По сути, этот странный порыв, овладевавший мною, когда я был маленьким, это желание предоставить тому, что было, возможность вернуться туда, куда нет и не будет возврата, – один из порывов, которые двигают моим пером сегодня, когда я сажусь писать.
Многое пережил Иерусалим. Город был разрушен, отстроен, разрушен и вновь отстроен. Завоеватели один за другим приходили в Иерусалим, правили в нем какое-то время, оставляли после себя несколько стен и башен, несколько зарубок на камне, горсть черепков и документов – и исчезали. Испарялись, как утренний туман со склонов этих гор.
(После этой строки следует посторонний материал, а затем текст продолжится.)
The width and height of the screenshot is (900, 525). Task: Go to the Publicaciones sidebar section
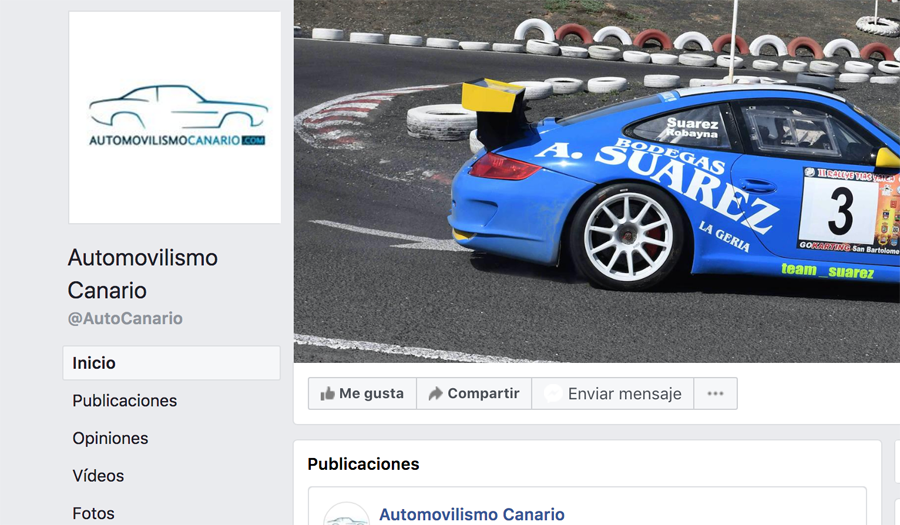click(125, 400)
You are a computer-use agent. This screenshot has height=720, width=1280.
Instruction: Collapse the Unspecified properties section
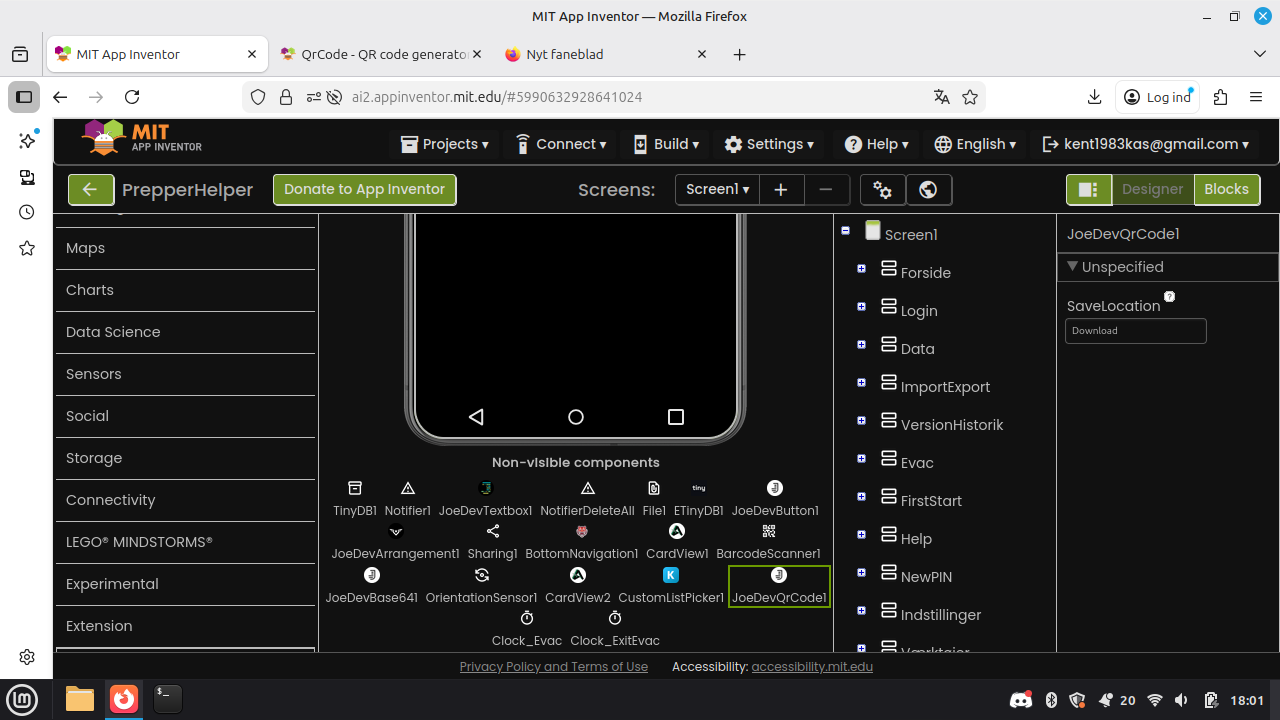(x=1072, y=267)
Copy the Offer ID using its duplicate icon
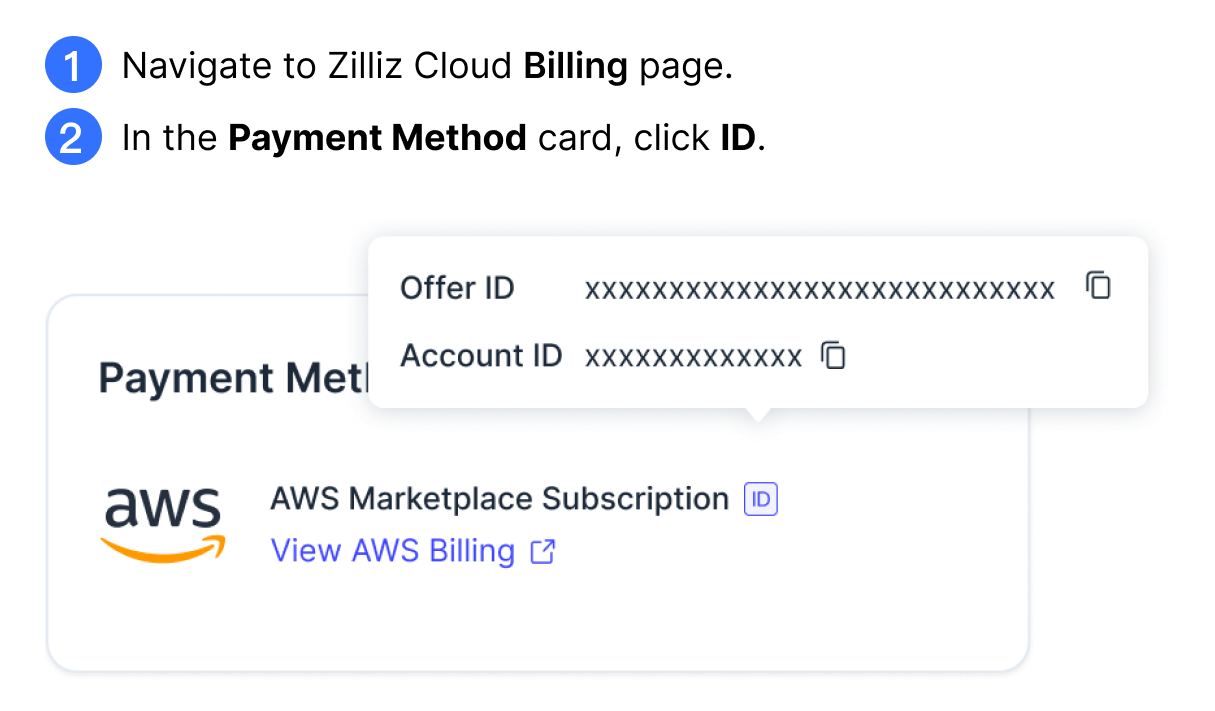This screenshot has width=1215, height=711. click(1098, 286)
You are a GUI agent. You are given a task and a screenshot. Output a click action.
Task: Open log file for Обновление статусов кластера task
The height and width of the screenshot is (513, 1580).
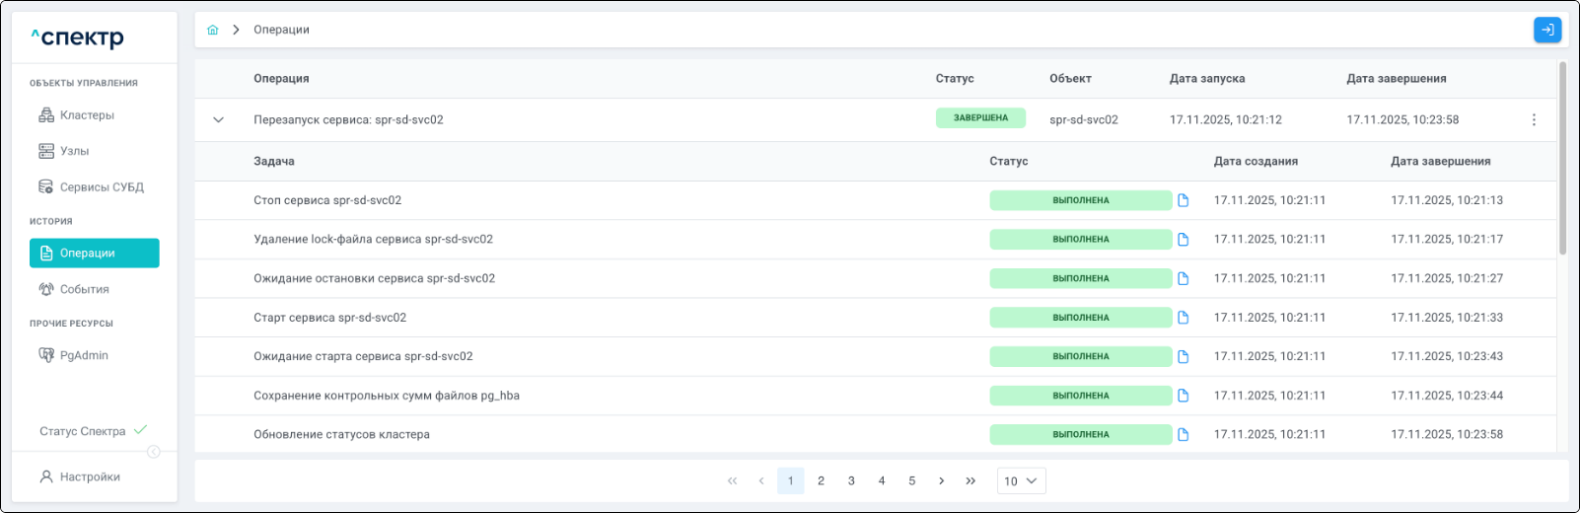[1183, 434]
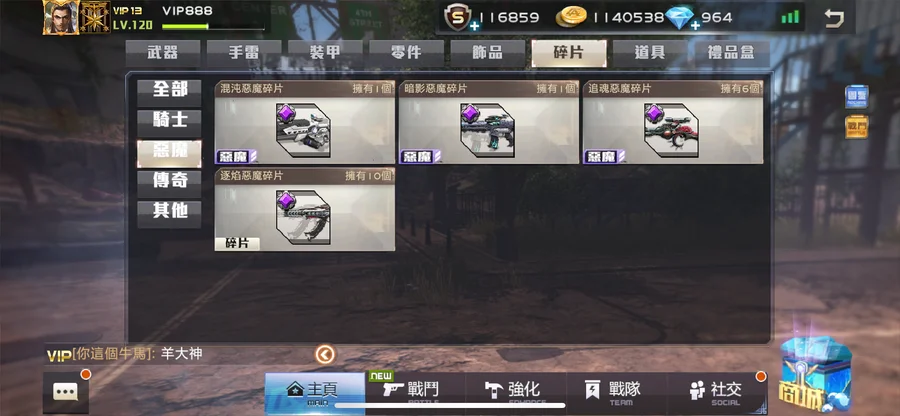Viewport: 900px width, 416px height.
Task: Open the 商城 shop crate icon
Action: (x=816, y=373)
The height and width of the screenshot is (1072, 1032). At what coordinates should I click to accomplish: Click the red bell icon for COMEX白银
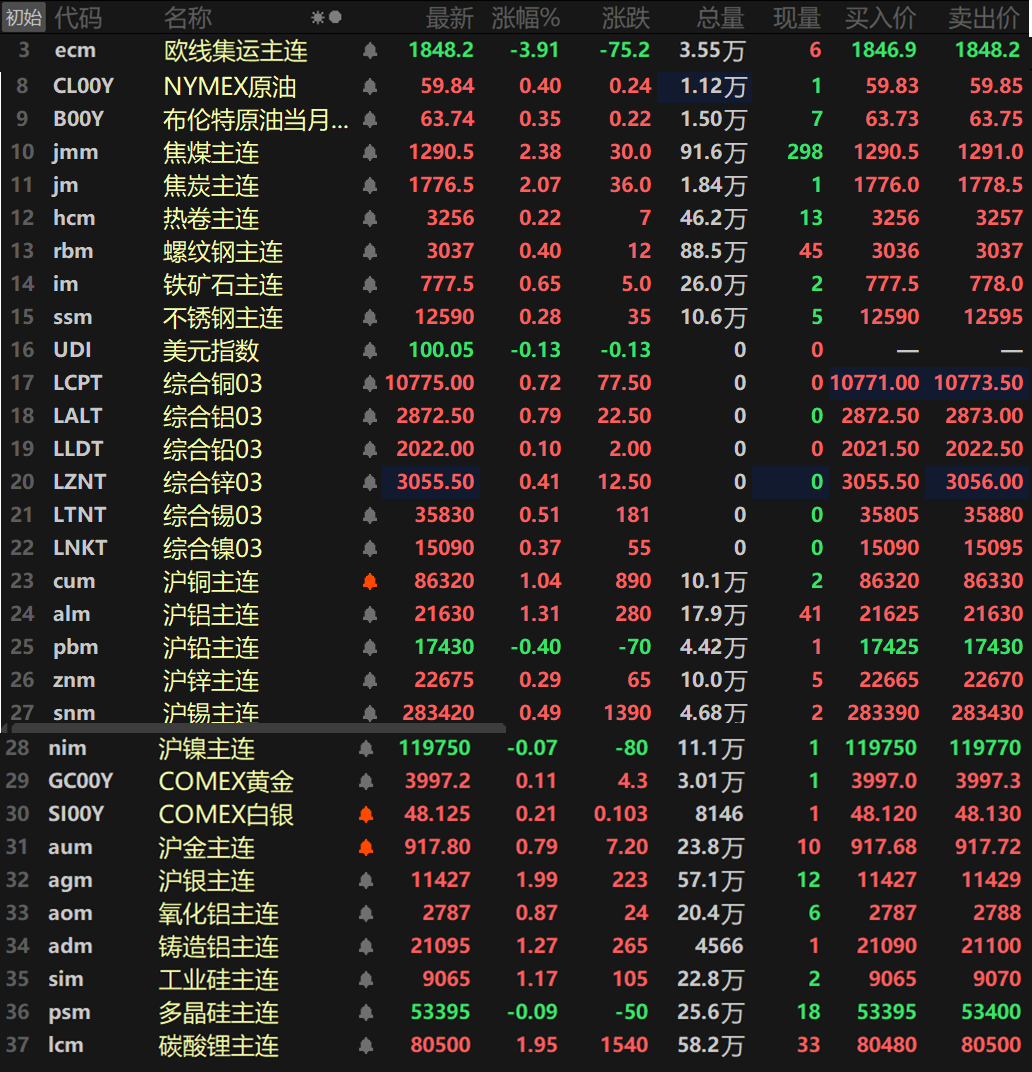(366, 815)
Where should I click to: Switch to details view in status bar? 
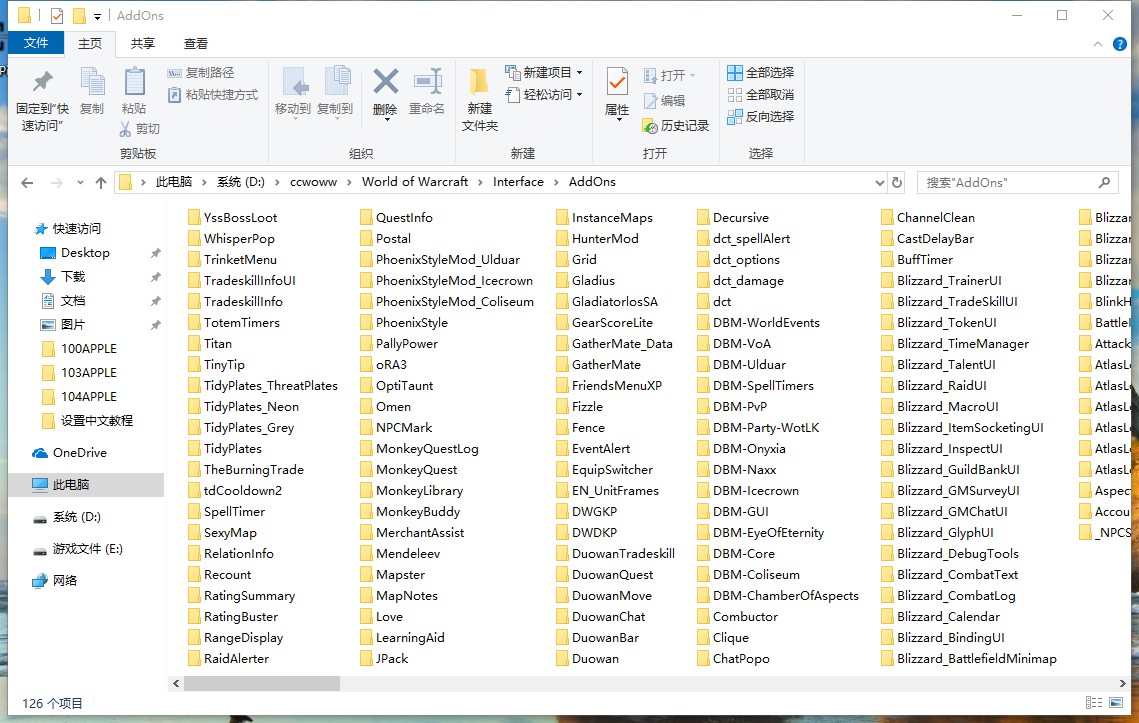[1092, 704]
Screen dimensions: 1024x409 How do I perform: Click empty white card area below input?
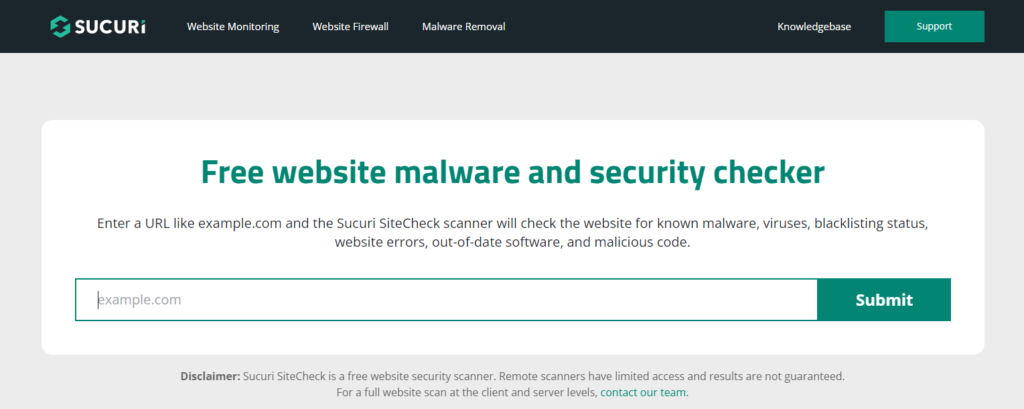(513, 338)
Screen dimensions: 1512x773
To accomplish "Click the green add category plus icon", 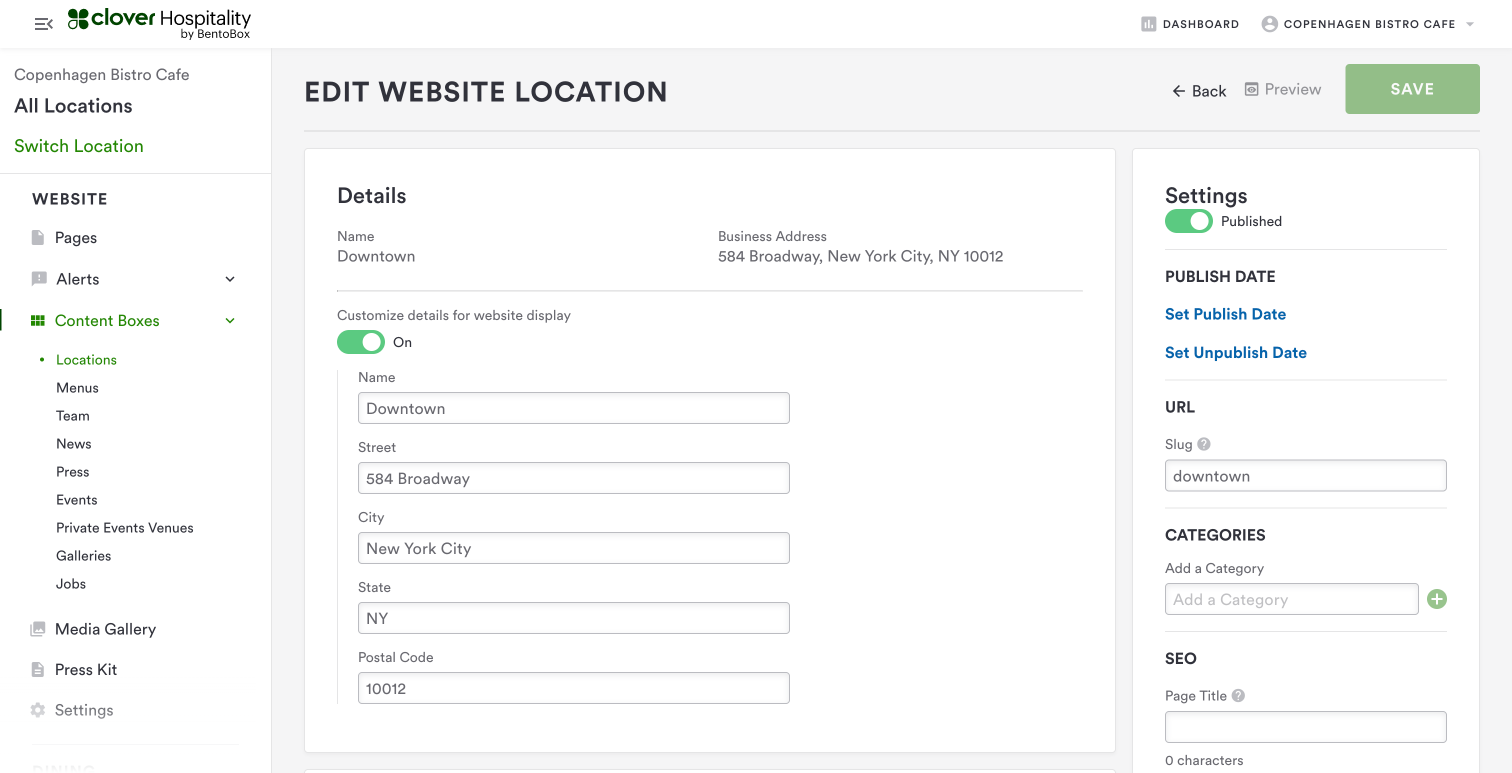I will [1437, 599].
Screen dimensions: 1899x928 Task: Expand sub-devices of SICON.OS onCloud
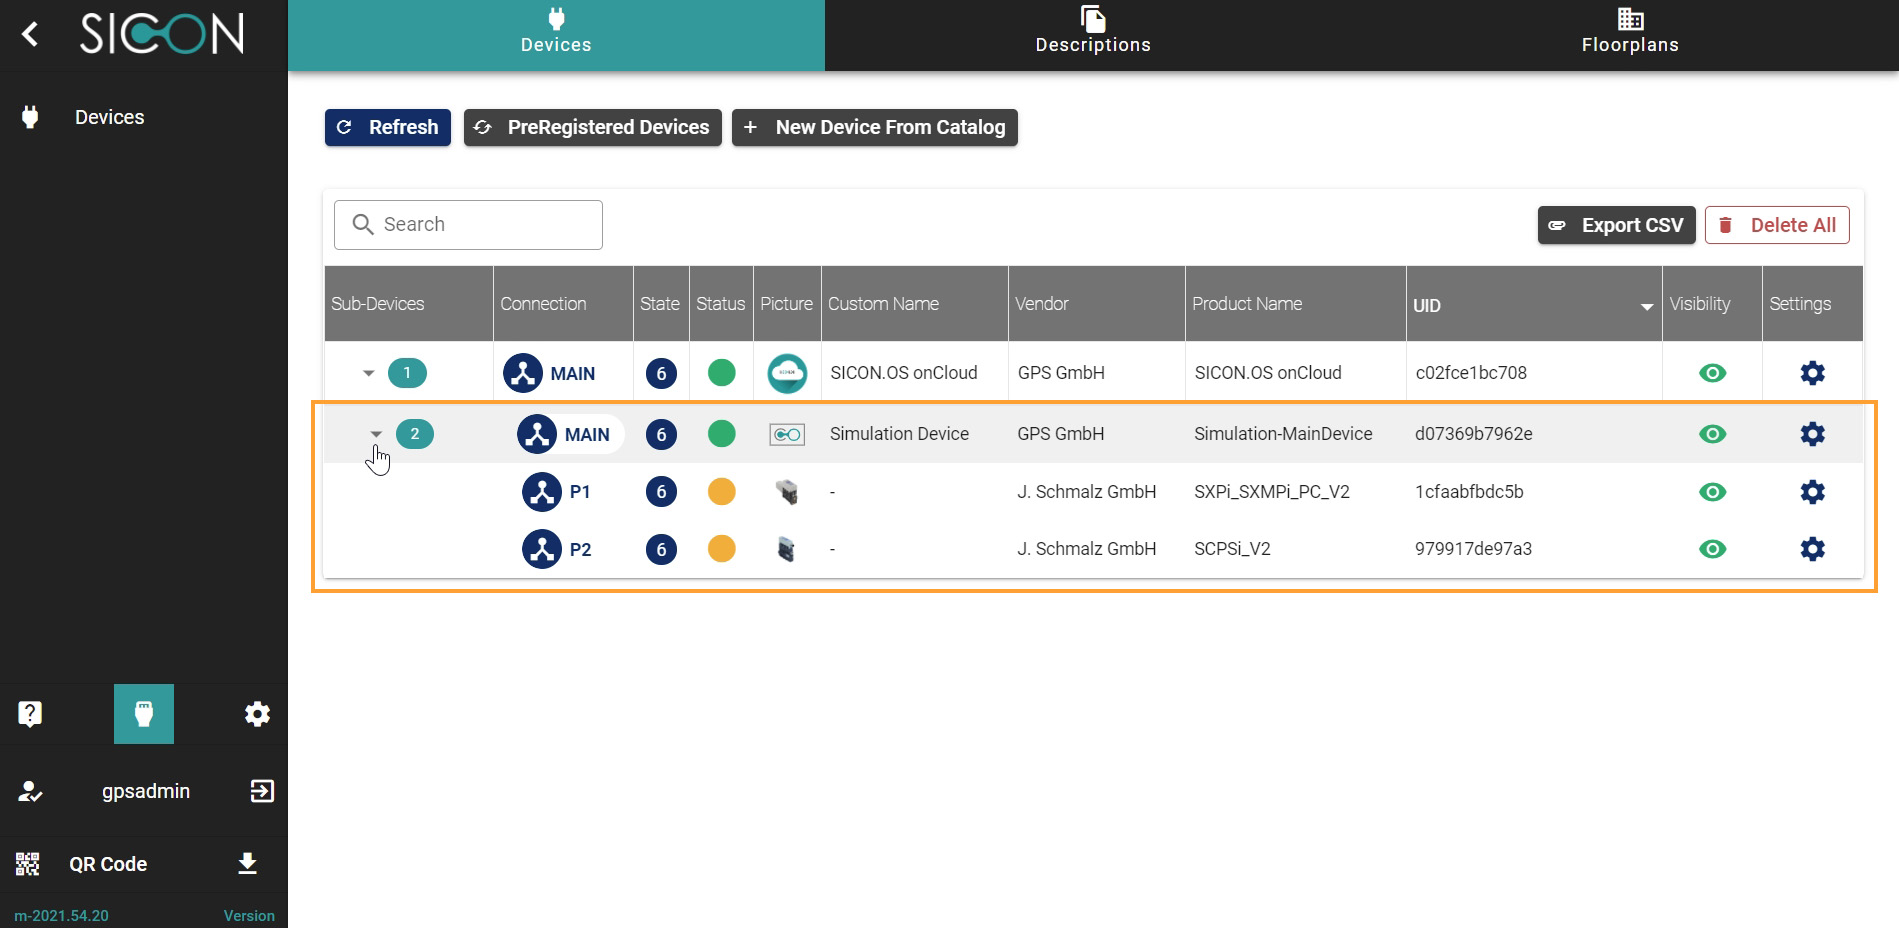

Иерусалим – это старая нимфоманка, которая с широким зевком стряхивает с себя одного любовника за другим, предварительно выжав их до конца. Это паучиха, разрывающая в клочья тех, кто ею овладевает, прежде чем они успевают оторваться от нее…
А тем временем в разных концах света эскадры кораблей отправлялись в дальние плавания и открывали острова и континенты. Мама, бывало, говорила:
– Слишком поздно, сынок, отступись. Магеллан и Колумб уже открыли даже самые заброшенные острова.
Я с ней не соглашался:
– Как ты можешь быть в этом настолько уверена? Ведь и до Колумба считали, что все уже известно и ничего не открытого не осталось.
Между циновкой, ножками мебели и пространством, что под кроватью, я, случалось, открывал не только безымянные острова, но и новые звезды, солнечные системы, никому не известные галактики.
Если я попаду в тюрьму, то, естественно, буду тосковать по свободе, да и некоторых других вещей мне будет явно недоставать, но от скуки я страдать не буду – при условии, что мне позволят держать в камере костяшки домино, или колоду карт, или пару спичечных коробков, или дюжину монет, или горсть пуговиц: я буду располагать их в определенном порядке в течение всего моего заточения. Буду соединять и разъединять, собирать, удалять, сближать, составлять из них маленькие композиции.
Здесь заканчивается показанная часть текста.